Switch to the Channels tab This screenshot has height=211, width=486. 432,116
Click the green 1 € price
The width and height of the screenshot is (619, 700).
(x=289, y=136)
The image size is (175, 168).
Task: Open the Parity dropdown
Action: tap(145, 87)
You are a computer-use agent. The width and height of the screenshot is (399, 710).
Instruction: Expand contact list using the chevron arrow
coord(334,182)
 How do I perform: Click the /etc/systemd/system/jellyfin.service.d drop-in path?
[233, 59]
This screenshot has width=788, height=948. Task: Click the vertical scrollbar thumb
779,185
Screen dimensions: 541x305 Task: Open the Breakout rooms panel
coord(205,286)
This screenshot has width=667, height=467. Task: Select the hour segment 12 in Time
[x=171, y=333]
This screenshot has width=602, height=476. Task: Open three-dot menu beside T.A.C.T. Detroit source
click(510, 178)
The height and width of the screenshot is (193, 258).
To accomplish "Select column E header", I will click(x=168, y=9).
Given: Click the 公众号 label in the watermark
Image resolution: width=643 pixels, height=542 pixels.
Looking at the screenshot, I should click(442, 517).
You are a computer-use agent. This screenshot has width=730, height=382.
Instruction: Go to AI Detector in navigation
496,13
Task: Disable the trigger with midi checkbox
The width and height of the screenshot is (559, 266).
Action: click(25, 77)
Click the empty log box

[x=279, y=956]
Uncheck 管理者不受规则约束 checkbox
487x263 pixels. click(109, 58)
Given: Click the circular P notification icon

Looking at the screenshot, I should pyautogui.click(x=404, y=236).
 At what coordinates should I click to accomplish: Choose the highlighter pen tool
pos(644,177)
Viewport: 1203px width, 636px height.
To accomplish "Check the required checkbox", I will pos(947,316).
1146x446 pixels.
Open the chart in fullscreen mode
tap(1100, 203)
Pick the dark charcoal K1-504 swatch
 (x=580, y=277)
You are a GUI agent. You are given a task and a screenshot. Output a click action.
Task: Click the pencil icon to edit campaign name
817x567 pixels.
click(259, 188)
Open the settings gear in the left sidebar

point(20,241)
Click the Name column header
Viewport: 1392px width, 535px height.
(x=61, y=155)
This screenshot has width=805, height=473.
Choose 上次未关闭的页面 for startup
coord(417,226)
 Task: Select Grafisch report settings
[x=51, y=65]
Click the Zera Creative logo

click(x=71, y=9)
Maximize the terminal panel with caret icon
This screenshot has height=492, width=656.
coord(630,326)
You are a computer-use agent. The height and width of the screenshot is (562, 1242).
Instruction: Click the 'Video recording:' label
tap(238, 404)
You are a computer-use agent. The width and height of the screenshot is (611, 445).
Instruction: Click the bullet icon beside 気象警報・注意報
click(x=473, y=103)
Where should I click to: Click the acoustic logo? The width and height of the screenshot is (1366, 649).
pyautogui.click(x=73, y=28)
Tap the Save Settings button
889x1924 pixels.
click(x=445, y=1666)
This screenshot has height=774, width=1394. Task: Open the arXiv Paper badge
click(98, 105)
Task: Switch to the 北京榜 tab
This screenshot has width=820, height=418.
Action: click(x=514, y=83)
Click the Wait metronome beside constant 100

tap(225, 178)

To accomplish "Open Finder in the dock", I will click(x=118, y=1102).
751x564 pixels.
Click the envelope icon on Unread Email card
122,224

######

=== Required action ===
Lines that contain the string "will" should be copied from the material above.

=== Your response ===
To accomplish "Select column E header", I will click(x=168, y=9).
To accomplish "Check the required checkbox", I will pos(947,316).
To accomplish "Open Finder in the dock", I will click(x=118, y=1102).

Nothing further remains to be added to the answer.